Sir: Benny Green's version of his own half-remembered parody of what he thought George Orwell wrote about boys' weeklies and P. G. Wodehouse (October 23) appears to have strayed into your review section from the competition page. According to Green, Orwell wrote that the effect of boys' weeklies (a category extended by Green to include P. G. Wodehouse's school fiction) was that their infant readers "were being indoctrinated by reactionary jackals into accepting a lifetime of subservience to the type of boys who attended St Austin's." This is a gross (as well as ill-phrased) misstatement of Orwell's very clear argument. Orwell (writing in 1939) was in fact saying: (1) that what we read in childhood leaves a lasting impression; (2) that boys' blood-and-thunder fiction is in ideology and subjectmatter "sodden in the worst excesses of 1910 "; it is escapist, politically vetted (as well as vetted for religious and sexual content), and heedless of the social problems of the day; and (3) that the majority of the magazines he was discussing were

the property of the Amalgamated Press, i.e. stable-companions of the Daily Telegraph and the Financial Times.

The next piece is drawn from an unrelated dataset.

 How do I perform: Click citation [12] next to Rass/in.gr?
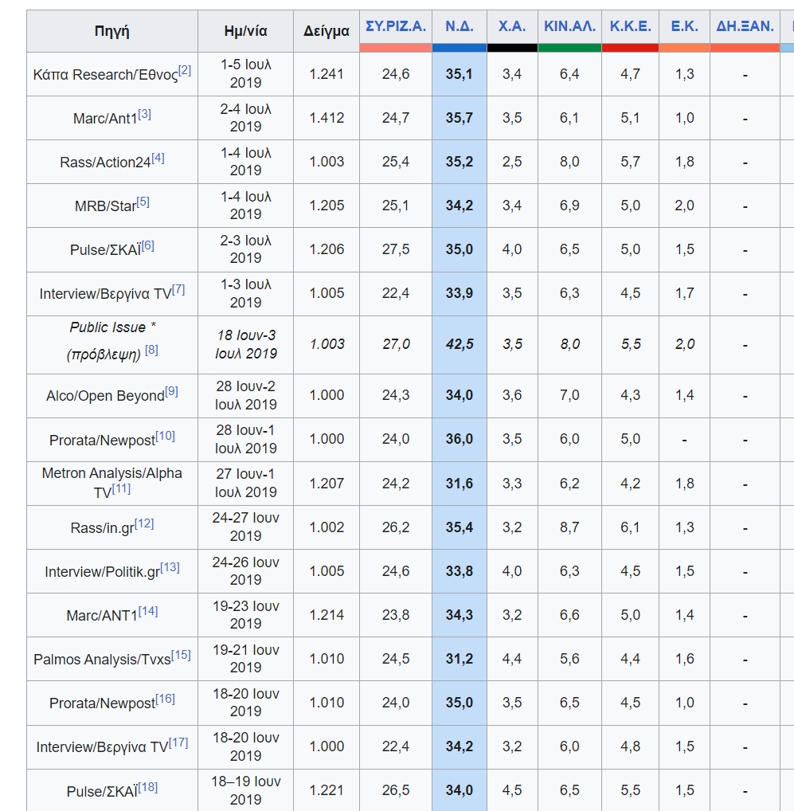[144, 523]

Orwell's conclusions from these facts are first, that "the unreality of the Wizard and the Gem is not so artless as it looks "; and, secondly, that "in England, popular imaginative literature is a field that left-wing thought has never begun to enter." Green's imputation to Orwell of belief in a conspiracy theory is a silly misinterpretation of this argument.

However, Green on Orwell on Wodehouse is even sillier. He attempts to refute Orwell's statement that "There are no post-1918 tendencies at all " in Wodehouse's work by offering Roderick Spode from The Code of the Woosters. Spode is a seven-foot gorilla with a piercing eye who runs a Fascist organisation (mentioned once in the book) called the Black Shorts, and Bertie nicknames him 'the Dictator '; but political ideas are here (as elsewhere) totally irrelevant to Wodehouse's story, and Spode's function in it is that of the familiar stereotyped heavy who thunders and blunders and is outsmarted by Jeeves and Bertie. As such he is a brand of baddie found throughout Wodehouse's work; and to describe him, as Green does, as " a priceless reduction to total absurdity of the totalitarian ideal " makes one fear that Green is incubating a heavy book on Wodehouse's use of political allegory. Sr ode is exposed finally as a designer of women's underclothes, a discovery which reduces him to impotence: how about that for a post-1915 tendency, Mr Green?